Egri S, Van Hollebecke I, Guindolet D, Manenti C, Rougier H, Gabison É, Cochereau I, Doan S
Service d'Ophtalmologie, Fondation Adolphe-de-Rothschild, Paris, France.
Service d'Ophtalmologie, Fondation Adolphe-de-Rothschild, Paris, France.
J Fr Ophtalmol. 2021 Feb;44(2):169-175. doi: 10.1016/j.jfo.2020.04.061. Epub 2021 Jan 6.
Dry eye syndrome caused by Meibomian gland dysfunction (MGD) is a common disease in the general population and impairs quality of life. Intense Pulsed Light (IPL) has mainly been used in dermatology for the treatment of skin disorders, and more recently for MGD-related dry eye. The objective of our study is to evaluate the efficacy and tolerability of IPL with the E-Eye® device (E-Swin, Houdan, France) in severe MGD-related dry eye patients.
This non-comparative study included 20 patients with MGD-related dry eye with a Break-Up Time (BUT)<10seconds, dry eye symptoms >30mm on a Visual Analog Scale (VAS), and failure of lid hygiene and artificial tears. Treatment consisted of 3 sessions of IPL on D0, D15, and D45 (5 flashes of 13J/cm per eye). The following parameters were assessed at each visit and at D75 : symptoms graded with a VAS and the Standard Patient Assessment of Eye Dryness questionnaire (SPEED), BUT, corneal fluorescein staining, Meibomian gland expression score, meibography, tear film lipid layer thickness by interferometry and the ocular scattering index by double-pass aberrometry (OQAS). Statistical analysis was performed on the eye most affected at baseline.
We included 40 eyes of 20 patients, 15 female and 5 male, mean age 47±15 years (24 to 74 years). The symptoms rated by VAS were severe, averaging 69±25mm. After treatment, there was a statistically significant decrease in symptoms, with a 14mm VAS decrease (55±29mm at D75 versus 69mm at D0, P=0.048) and SPEED score of 3.4 (19.0±6mm versus 22.4±4.6, P=0.03). The number of expressible Meibomian gland ducts increased significantly (from 5.9 to 8.1, P=0.04), lid redness decreased (from 1.4 to 0.6, P=NS) and BUT improved (from 4.2 to 5.9, P=NS). Other parameters remained unchanged. Three patients (15%) complained of transient ocular burning after each treatment.
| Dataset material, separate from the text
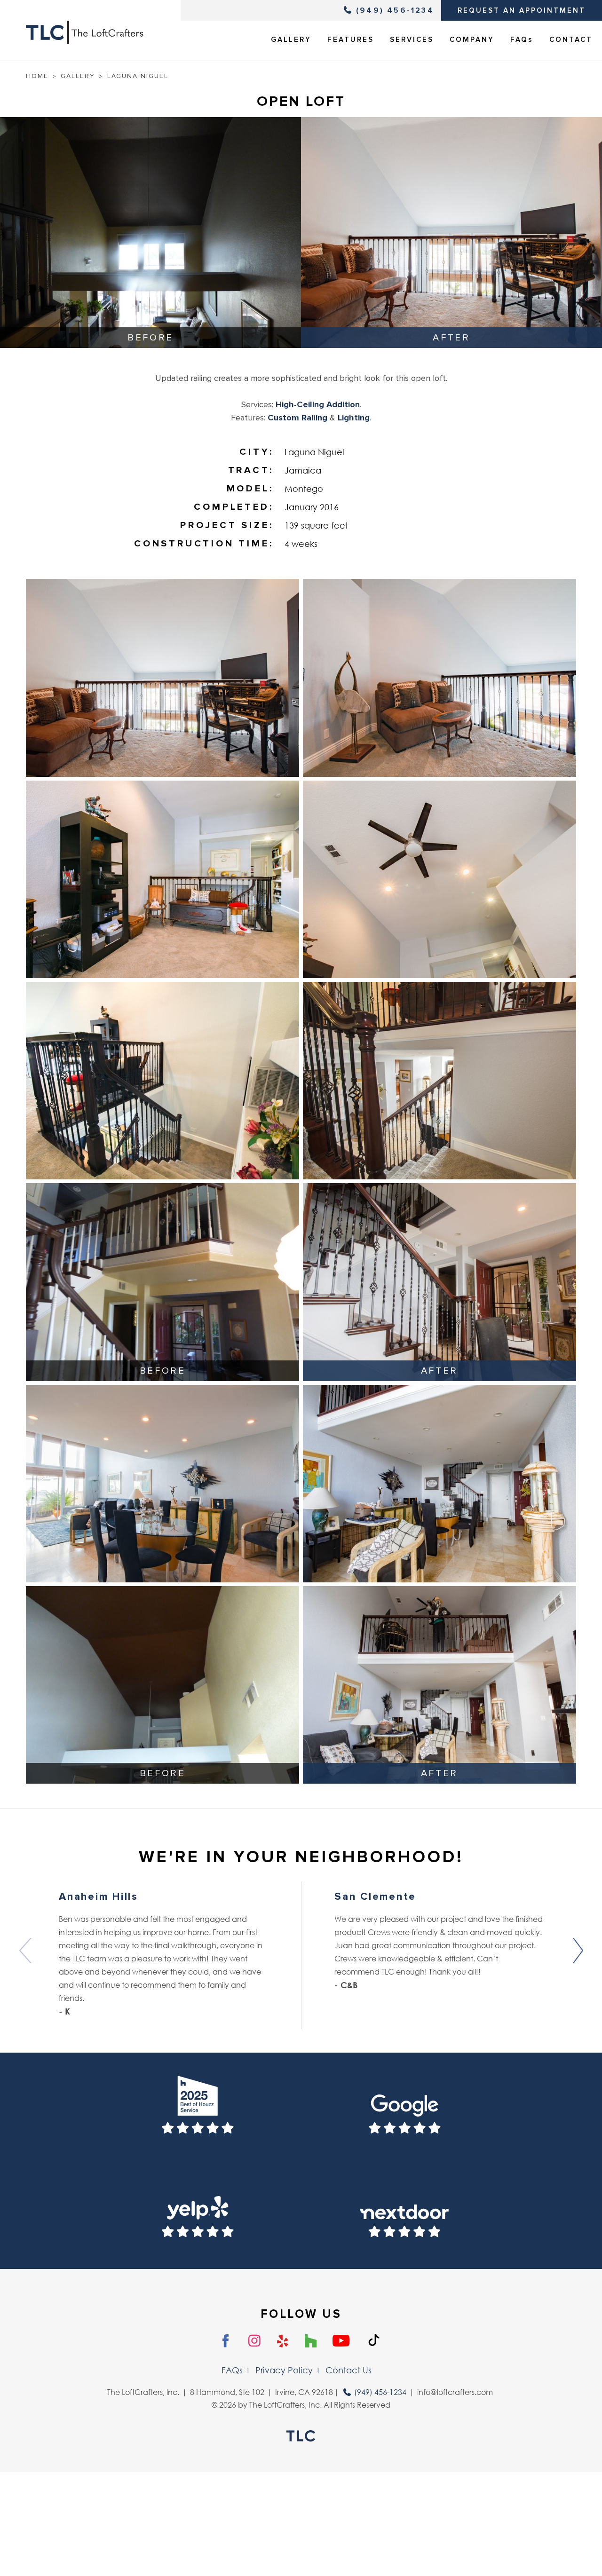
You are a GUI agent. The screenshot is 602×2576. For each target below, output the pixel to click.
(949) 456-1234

IPL appears to be effective in improving signs and symptoms in patients with severe MGD-related dry eye, with a good safety profile. Its exact mechanism of action remains to be elucidated.
睑板腺功能障碍(MGD)引起的干眼综合征在普通人群中是一种常见疾病,会损害生活质量。强脉冲光(IPL)主要用于皮肤科治疗皮肤疾病,最近也用于与MGD相关的干眼治疗。我们研究的目的是评估使用E-Eye®设备(E-Swin,法国乌丹)的IPL对重度MGD相关干眼患者的疗效和耐受性。
这项非对照研究纳入了20例MGD相关干眼患者,其泪膜破裂时间(BUT)<10秒,干眼症状在视觉模拟量表(VAS)上>30mm,且睑缘清洁和人工泪液治疗无效。治疗包括在第0天、第15天和第45天进行3次IPL治疗(每只眼睛5次13J/cm的闪光)。在每次就诊时以及第75天时评估以下参数:用VAS分级的症状、干眼标准患者评估问卷(SPEED)、BUT、角膜荧光素染色、睑板腺排出评分、睑板腺造影、通过干涉测量法测量的泪膜脂质层厚度以及通过双程像差仪测量的眼散射指数(OQAS)。对基线时受影响最严重眼睛的数据进行统计分析。
我们纳入了20例患者的40只眼睛,其中女性15例,男性5例,平均年龄47±15岁(24至74岁)。VAS评分的症状严重,平均为69±25mm。治疗后,症状有统计学意义的减轻,VAS降低了14mm(第75天时为55±29mm,第0天时为69mm,P = 0.048),SPEED评分为3.4(分别为19.0±6mm和22.4±4.6,P = 0.03)。可排出睑板腺导管的数量显著增加(从5.9增加到8.1,P = 0.04),睑缘发红减轻(从1.4降至0.6,P =无统计学意义),BUT改善(从4.2升至5.9,P =无统计学意义)。其他参数保持不变。3例患者(15%)每次治疗后均抱怨有短暂的眼部烧灼感。
IPL似乎对改善重度MGD相关干眼患者的体征和症状有效,且安全性良好。其确切作用机制仍有待阐明。